Side hustles are all the rage these days, and people work them for a variety of reasons, whether it’s coming up with a home down payment, saving for a vacation, or having extra spending money. If you’re loaded with holiday debt, getting a second job temporarily could put hundreds of dollars back in your pocket each month, and since that money won’t be earmarked for existing bills, you’ll have the option to apply all of it to your debt. Best of all, you don’t need to suffer through a miserable gig to earn money; you can find something you enjoy doing, whether it’s photography, web design, or food prep, and turn it into a side hustle.

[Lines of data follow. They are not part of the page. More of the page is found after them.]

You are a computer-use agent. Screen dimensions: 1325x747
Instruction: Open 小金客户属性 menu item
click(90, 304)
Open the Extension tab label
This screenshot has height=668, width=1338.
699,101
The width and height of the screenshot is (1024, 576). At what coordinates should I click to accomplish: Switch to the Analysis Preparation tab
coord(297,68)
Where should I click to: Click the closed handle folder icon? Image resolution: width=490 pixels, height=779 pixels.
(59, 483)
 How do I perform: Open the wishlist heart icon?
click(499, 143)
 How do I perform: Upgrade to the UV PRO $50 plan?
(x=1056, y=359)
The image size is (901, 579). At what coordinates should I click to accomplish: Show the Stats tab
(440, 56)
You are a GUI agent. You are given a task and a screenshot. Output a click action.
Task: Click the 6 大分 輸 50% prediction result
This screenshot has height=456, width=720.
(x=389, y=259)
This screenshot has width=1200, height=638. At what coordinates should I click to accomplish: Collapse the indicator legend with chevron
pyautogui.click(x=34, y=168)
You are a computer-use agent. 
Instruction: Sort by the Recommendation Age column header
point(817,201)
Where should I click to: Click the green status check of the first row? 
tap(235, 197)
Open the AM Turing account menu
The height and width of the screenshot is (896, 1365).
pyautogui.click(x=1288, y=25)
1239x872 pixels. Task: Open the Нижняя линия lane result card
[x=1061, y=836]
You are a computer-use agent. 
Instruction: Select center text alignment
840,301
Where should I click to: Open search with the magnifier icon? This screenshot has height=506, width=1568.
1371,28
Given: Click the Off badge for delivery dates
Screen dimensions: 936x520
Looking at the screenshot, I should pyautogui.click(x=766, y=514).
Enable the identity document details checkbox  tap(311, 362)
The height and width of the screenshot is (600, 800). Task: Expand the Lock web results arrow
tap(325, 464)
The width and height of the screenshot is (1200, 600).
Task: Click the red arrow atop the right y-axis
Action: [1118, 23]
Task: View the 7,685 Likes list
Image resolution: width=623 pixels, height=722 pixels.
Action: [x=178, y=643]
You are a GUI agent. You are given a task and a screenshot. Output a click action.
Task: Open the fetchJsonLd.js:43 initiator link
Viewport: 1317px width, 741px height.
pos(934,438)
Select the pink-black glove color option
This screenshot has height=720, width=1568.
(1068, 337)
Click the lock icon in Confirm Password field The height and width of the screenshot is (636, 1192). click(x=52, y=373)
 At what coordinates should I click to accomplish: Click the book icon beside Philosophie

Many of us get cash outside of our regular paychecks during the year. You might get a sudden bonus at work, or a tax refund once you file your return. Or, you might get a string of generous cash gifts for an upcoming birthday. No matter the source of that money, using it to chip away at your holiday debt is one of the smartest things you can do with it -- even if you’d rather splurge on something fun.
One final way to pay off your holiday debt is to take inventory at home, figure out what’s lying around that you no longer need, and start collecting cash for those items. That cash can then be used to help whittle your holiday debt balance down to zero. Keep in mind that these days you can sell anything from gently used apparel to electronics to gift cards online, making it fairly easy to swap unwanted goods for money.
The sooner you get out of holiday debt, the less interest you'll accrue, and the less damage it'll do to your credit score. Your efforts shouldn't stop there. Once that debt is gone, follow the above tips to start setting money aside for the upcoming holiday season. That way you'll avoid landing in the same boat all over again.